> [WHAT YOU ARE ASKED TO DO] Beginning at the line containing "Given: Click the RM Rudolf Müller logo" in the material below and ending at the line containing "Screen dimensions: 850x415", return each line exactly and add nothing.

> [DATA SHOWN]
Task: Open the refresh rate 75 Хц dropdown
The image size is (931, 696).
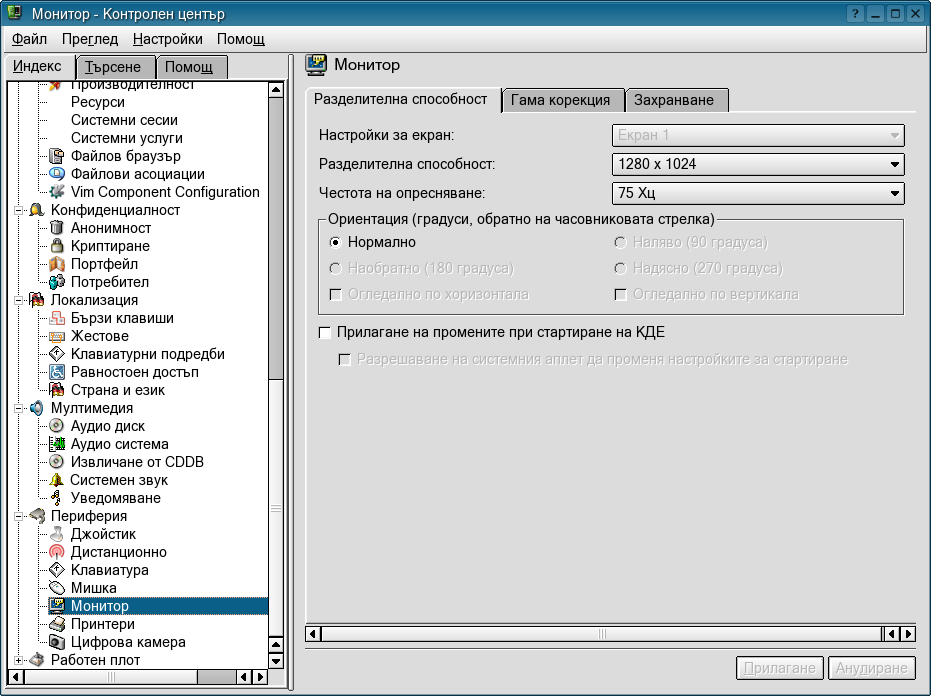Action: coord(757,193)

---

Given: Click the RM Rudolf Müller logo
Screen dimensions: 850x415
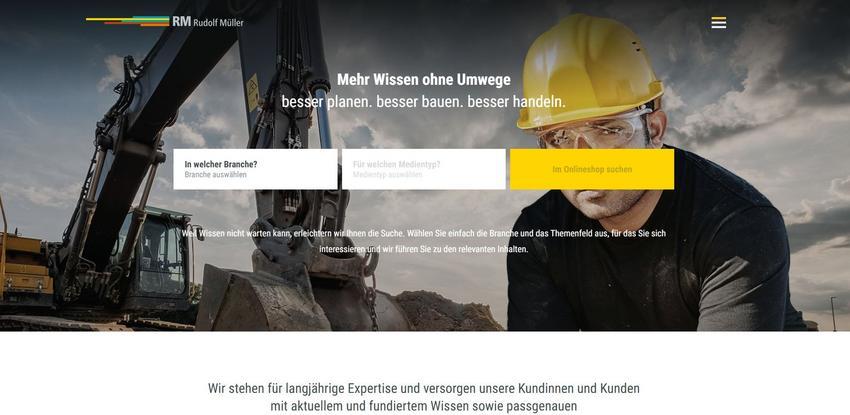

> [SOLUTION TO THE PROBLEM]
Given: Click the RM Rudolf Müller logo
Screen dimensions: 850x415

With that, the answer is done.